**Work required**.
Copy out the listing lines from the one containing "Click the Password input field" through the one containing "pyautogui.click(x=20, y=133)", inclusive, and nothing else.

## START Supplied material

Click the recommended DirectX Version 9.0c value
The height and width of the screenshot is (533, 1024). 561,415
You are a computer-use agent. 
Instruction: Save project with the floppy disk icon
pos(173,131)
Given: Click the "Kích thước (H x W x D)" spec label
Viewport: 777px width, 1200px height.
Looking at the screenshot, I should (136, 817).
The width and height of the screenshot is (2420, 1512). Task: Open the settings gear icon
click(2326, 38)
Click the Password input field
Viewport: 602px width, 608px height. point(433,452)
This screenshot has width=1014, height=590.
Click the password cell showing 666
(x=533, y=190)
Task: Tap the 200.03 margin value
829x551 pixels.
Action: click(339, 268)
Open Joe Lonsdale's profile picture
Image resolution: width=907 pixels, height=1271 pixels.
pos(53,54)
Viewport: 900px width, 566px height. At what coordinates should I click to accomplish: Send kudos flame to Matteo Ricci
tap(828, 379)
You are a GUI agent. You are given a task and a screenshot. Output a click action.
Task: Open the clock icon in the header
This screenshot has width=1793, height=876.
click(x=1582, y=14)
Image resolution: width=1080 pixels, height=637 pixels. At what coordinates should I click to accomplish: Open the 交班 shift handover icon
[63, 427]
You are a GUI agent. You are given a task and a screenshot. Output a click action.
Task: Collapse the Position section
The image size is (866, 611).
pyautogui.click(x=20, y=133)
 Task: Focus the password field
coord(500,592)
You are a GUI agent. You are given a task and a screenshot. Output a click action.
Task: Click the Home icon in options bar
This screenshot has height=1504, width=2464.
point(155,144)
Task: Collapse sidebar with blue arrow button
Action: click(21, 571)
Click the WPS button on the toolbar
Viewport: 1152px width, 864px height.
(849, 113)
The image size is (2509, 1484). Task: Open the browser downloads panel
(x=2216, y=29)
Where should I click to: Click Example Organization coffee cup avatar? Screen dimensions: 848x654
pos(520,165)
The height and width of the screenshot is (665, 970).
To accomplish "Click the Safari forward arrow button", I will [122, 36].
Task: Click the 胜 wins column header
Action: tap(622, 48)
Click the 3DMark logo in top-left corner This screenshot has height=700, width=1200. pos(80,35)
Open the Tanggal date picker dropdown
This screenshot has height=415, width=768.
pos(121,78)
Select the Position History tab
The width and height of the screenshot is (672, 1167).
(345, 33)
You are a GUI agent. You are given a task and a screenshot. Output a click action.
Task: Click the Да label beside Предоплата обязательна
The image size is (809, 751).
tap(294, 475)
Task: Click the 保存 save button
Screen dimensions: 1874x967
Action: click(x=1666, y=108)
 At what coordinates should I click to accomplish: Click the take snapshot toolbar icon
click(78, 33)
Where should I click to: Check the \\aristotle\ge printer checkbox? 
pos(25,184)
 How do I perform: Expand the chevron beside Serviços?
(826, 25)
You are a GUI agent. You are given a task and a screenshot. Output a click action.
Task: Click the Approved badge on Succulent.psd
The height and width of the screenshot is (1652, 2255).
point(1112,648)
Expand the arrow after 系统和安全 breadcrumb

## END Supplied material

**Final result**.
Click the Password input field
Viewport: 602px width, 608px height. point(433,452)
This screenshot has width=1014, height=590.
Click the password cell showing 666
(x=533, y=190)
Task: Tap the 200.03 margin value
829x551 pixels.
Action: click(339, 268)
Open Joe Lonsdale's profile picture
Image resolution: width=907 pixels, height=1271 pixels.
pos(53,54)
Viewport: 900px width, 566px height. At what coordinates should I click to accomplish: Send kudos flame to Matteo Ricci
tap(828, 379)
You are a GUI agent. You are given a task and a screenshot. Output a click action.
Task: Open the clock icon in the header
This screenshot has width=1793, height=876.
click(x=1582, y=14)
Image resolution: width=1080 pixels, height=637 pixels. At what coordinates should I click to accomplish: Open the 交班 shift handover icon
[63, 427]
You are a GUI agent. You are given a task and a screenshot. Output a click action.
Task: Collapse the Position section
The image size is (866, 611).
pyautogui.click(x=20, y=133)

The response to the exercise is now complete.